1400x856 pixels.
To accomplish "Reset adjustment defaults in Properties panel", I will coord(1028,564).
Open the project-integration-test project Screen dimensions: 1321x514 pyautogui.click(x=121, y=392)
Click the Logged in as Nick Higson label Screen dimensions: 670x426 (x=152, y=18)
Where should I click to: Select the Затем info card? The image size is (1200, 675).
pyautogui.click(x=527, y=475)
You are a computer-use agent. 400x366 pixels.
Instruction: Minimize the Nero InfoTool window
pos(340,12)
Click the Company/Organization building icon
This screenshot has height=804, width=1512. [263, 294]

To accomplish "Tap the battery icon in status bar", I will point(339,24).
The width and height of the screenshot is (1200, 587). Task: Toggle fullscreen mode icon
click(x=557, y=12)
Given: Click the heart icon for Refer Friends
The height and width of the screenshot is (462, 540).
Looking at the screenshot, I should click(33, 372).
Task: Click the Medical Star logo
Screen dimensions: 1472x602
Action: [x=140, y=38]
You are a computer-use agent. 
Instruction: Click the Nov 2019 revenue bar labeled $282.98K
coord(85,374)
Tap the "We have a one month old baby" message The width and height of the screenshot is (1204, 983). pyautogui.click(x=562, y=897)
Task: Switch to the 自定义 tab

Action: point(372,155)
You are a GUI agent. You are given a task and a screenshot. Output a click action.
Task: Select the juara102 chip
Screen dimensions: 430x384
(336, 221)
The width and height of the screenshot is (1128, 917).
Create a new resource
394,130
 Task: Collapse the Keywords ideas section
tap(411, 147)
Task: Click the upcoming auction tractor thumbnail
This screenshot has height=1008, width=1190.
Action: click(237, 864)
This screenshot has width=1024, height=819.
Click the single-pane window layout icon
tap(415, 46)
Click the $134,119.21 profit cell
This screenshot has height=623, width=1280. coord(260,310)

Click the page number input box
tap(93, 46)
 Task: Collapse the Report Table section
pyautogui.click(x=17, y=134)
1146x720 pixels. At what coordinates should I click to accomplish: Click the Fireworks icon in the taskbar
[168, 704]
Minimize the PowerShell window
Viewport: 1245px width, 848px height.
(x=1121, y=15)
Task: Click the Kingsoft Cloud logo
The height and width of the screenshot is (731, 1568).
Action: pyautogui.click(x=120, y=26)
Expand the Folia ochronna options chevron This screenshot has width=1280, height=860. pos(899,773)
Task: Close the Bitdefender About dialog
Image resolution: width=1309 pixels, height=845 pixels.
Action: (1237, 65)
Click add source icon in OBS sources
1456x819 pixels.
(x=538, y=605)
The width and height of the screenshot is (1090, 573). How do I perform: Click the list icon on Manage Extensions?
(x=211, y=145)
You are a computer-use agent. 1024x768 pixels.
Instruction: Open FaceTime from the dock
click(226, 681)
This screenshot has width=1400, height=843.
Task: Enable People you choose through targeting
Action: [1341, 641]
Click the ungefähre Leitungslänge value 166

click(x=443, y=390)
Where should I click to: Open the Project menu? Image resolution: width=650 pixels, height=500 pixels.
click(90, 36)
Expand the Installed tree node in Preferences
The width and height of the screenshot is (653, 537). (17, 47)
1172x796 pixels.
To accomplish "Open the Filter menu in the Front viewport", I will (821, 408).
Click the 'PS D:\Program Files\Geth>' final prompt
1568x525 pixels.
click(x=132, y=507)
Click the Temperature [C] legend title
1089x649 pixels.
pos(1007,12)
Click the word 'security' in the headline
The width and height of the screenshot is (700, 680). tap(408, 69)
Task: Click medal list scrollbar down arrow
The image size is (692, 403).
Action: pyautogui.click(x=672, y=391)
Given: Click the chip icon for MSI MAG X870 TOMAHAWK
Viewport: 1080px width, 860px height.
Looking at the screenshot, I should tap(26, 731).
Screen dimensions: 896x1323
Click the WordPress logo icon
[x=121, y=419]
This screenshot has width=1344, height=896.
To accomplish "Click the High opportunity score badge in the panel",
══════
_Work item:_
Please filter the entries above down to the lines holding "panel" and copy them.

_Exercise answer:_
To accomplish "Reset adjustment defaults in Properties panel", I will coord(1028,564).
To accomplish "Click the High opportunity score badge in the panel",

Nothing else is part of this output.